The continuum trough observed in the spectra of high redshift quasars (z> 6) at the blue wing of their Lyman-alpha emission line (1216 Å). It is explained by the scattering of the radiation of the quasar by intergalactic neutral hydrogen on the line of sight. Because of the cosmological expansion, the quasar line is redshifted with respect to the continuum trough. The Gunn-Peterson opacity increases rapidly with redshift. It is interpreted as a strong evidence for the reionization of the Universe around z = 6.

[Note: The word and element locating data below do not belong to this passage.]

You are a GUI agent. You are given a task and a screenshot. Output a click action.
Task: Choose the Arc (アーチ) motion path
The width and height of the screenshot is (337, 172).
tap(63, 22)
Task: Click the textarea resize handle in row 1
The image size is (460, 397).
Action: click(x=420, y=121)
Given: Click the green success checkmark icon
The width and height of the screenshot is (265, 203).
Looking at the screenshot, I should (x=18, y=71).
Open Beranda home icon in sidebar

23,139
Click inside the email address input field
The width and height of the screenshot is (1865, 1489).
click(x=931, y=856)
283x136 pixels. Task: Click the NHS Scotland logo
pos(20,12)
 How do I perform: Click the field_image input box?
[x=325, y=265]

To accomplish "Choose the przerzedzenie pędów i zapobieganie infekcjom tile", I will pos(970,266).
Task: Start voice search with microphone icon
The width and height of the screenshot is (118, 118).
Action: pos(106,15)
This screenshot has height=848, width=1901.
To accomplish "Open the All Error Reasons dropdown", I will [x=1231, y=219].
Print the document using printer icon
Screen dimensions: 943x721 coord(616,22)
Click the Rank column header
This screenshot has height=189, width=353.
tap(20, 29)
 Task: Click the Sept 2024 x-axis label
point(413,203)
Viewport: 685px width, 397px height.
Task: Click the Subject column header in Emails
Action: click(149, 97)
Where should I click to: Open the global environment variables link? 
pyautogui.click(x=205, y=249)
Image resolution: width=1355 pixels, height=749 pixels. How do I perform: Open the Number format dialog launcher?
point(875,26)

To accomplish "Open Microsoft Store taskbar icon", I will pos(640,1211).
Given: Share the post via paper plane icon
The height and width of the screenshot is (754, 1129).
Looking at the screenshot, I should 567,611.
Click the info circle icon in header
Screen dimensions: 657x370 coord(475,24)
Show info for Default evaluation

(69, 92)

After James E. Gunn and Bruce A. Peterson who predicted the effect in 1965; → effect.


Fr.: GW170817   

The first → gravitational wave event detected in association with an → electromagnetic counterpart. On 2017 August (12h 41m 04s UTC) the gravitational event GW170817 was observed by → Laser Interferometer Gravitational-Wave Observatory (LIGO) and the → Virgo interferometer. 1.7 seconds later the Earth-orbiting Fermi and INTEGRAL observatories detected a → gamma-ray burst (GRB 170817A). The gravitational wave data were used to attribute the event to the → merger of → neutron stars in a → neutron star binary system. The component masses range 1.17-1.60 → solar masses (Abbott et al., 2017, Physical Review Letters 119, 161101). The source was rapidly localized to a region of 31 deg2 using data from all three detectors. The analysis of the gravitational wave data suggested a distance of 40 (± 8) Mpc for the event. 45 min after sunset in Chile and 10 hours after the GW trigger, astronomers (Coulter et al. 2017, GCN 21529) located the → electromagnetic counterpart of the gravitational wave event in the → lenticular galaxy (S0) → NGC 4993 offset 10.6 arcseconds north-east from center (corresponding to 2.0 kpc). Follow-up observations revealed an optical-infrared → transient known as → kilonova that lasted a few days, as predicted by models of neutron star merger. Kilonova is powered by the synthesis of large amounts of very heavy elements via rapid neutron capture (the → r-process). The merger ejected 0.03-0.05 → solar masses, including high opacity → lanthanides. Kilonovae are believed to be cradles of production of rare → chemical elements like → gold and → platinum (Pian et al., 2017, Nature doi:10.1038/nature24298).

GW, short for → gravitational wave; 170817 detection date, 2017 August 17.